-- START Page excerpt --

"Dear American Airlines"
(Reviewed by Poornima Apte SEP 8, 2008)
There’s something weirdly disconcerting about airports. Maybe Seinfeld said it best when he called it a separate country where a whole different set of rules applied: “Do you think they just feel they have their own little country out there and they can charge anything they want? You’re hungry? Tuna sandwich is nine dollars. You don’t like it; go back to your own country.” And then how many among us cannot sympathize with Tom Hanks in The Terminal stranded forever in an alien airport getting by with the barest of language and food?
A similar fate visits Bennie Ford—the protagonist of Jonathan Miles’s debut novel Dear American Airlines. On his way to his daughter’s “commitment ceremony” in Los Angeles, Bennie is stranded for what seems like an eternity in O’Hare. “I stand beneath the screens like a child waiting for Santa’s sleigh to appear in the night sky, examining each star for the faintest trace of movement, ears attuned to the jingle of far-off bells,” Bennie says, “But the screens barely flicker. All flights westward canceled, eastward canceled, everything canceled.”
In an interview, the author Jonathan Miles has said that airport rage is a very distinct sort of anger. “It’s a mind-bendingly helpless feeling—you’re trapped in airport limbo and there’s nothing you can do to escape,” he says. “You want to open your yap and just scream.” And “scream” is what Bennie does. Furious at the interminable wait, Bennie starts to write a letter of complaint to the airlines demanding a refund. What starts out as a straightforward complaint turns out to be a touching narrative of Bennie’s own life. Bennie uses the airline’s tactic back at them when he waxes eloquent: “Digressing, after all, is not so different from rerouting, and let’s not pretend, dear ones, that you’re innocent of that,” he points out. So it is that in just a few pages, Miles visits Bennie’s childhood, his non-starter career as poet and his failed marriages. Interspersed in this narrative are also pieces of a Polish story that Bennie is working on translating. Interestingly enough, the Polish story is also about a person trying to reinvent himself (in this case it’s a shell-shocked soldier) and the parallels between Bennie’s life and that of the soldier are hard to miss.

-- END Page excerpt --

▸ Instructions for the task: In the review of Dear American Airlines, how does Bennie justify letting his complaint letter wander into his own life story? Answer in one to three sentences.

-- START Data lines --

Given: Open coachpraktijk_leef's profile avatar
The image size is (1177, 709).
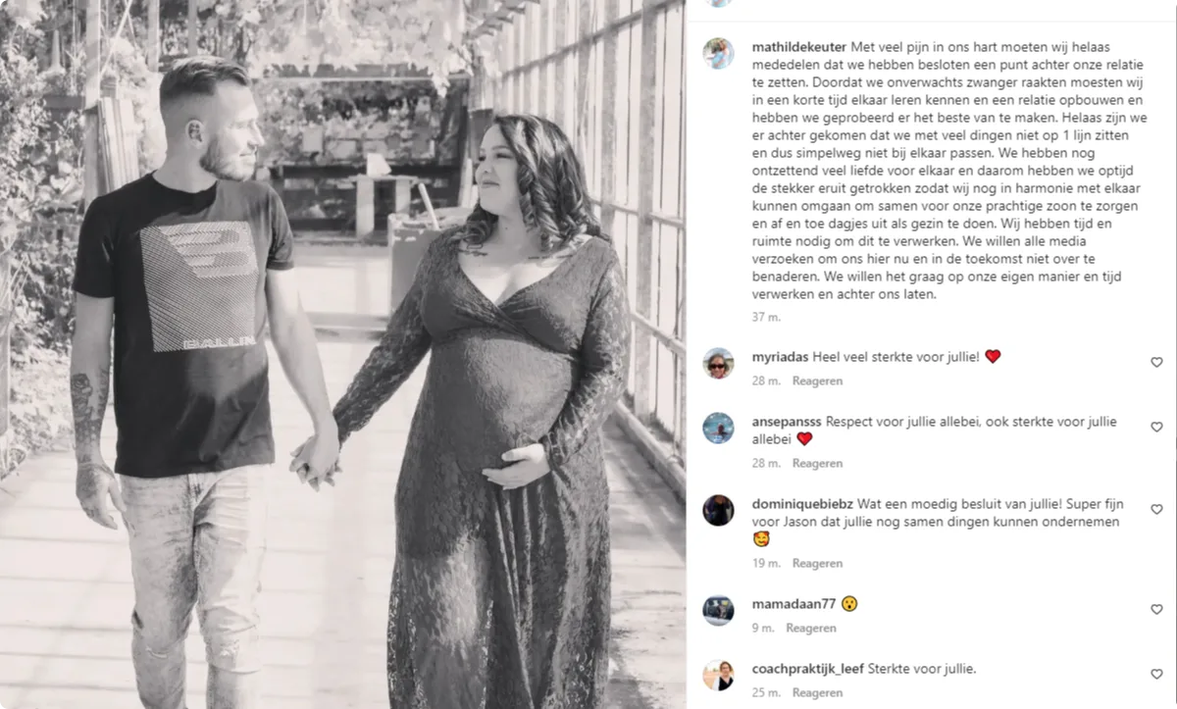Looking at the screenshot, I should tap(718, 675).

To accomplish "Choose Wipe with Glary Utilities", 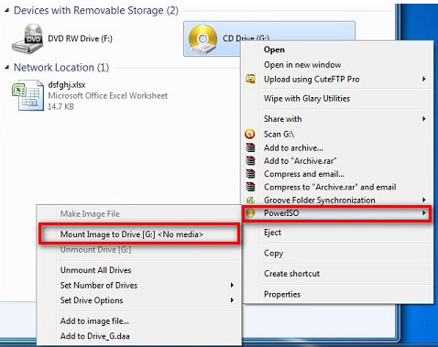I will [307, 99].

-- END Data lines --

▸ Written answer: Bennie turns the airline's own tactic back on it, arguing that "digressing, after all, is not so different from rerouting." Since the airline is hardly innocent of rerouting, he feels free to digress.